▶ **What to do**
Copy the lines below, please, starting with the one that contains "1222x809 pixels." and ending with the last. Pictures stay out.

▶ **Provided data**
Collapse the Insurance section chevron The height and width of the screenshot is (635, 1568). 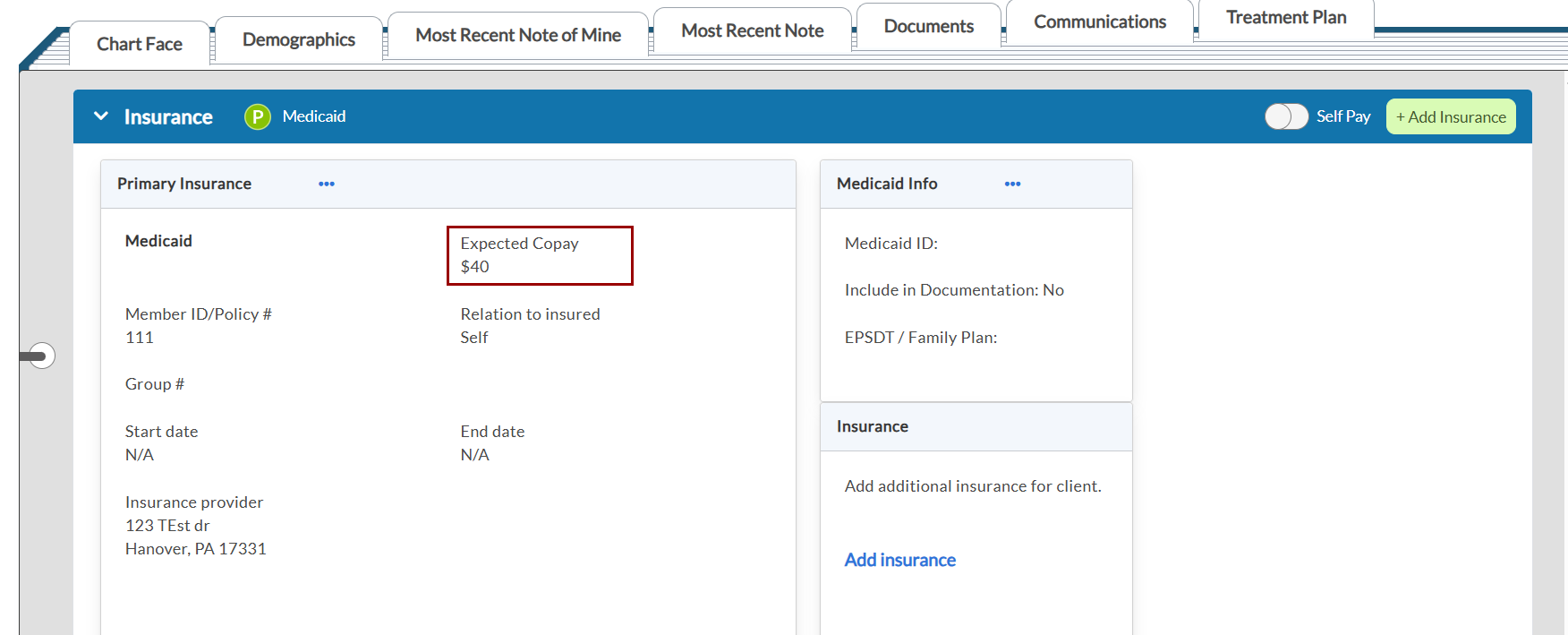coord(101,116)
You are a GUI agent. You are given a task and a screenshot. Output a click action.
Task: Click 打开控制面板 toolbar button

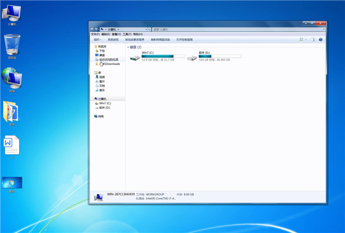point(185,40)
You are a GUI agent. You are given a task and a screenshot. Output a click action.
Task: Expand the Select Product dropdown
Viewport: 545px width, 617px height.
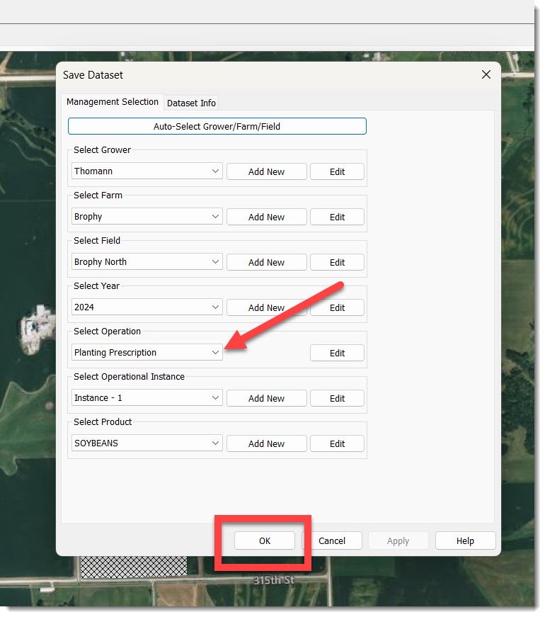[x=215, y=443]
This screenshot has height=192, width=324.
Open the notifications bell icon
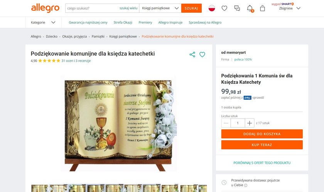point(250,8)
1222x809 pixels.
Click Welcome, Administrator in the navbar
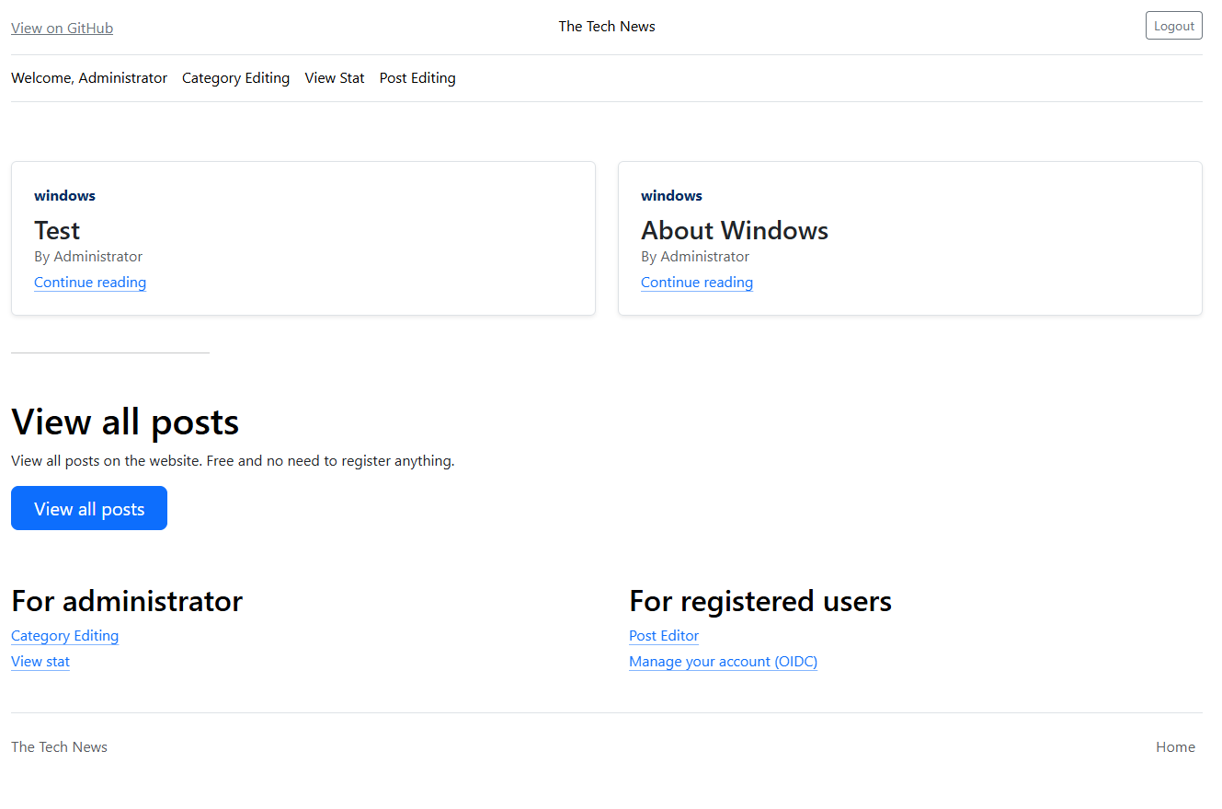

▶ **Solution below**
1222x809 pixels.
Click Welcome, Administrator in the navbar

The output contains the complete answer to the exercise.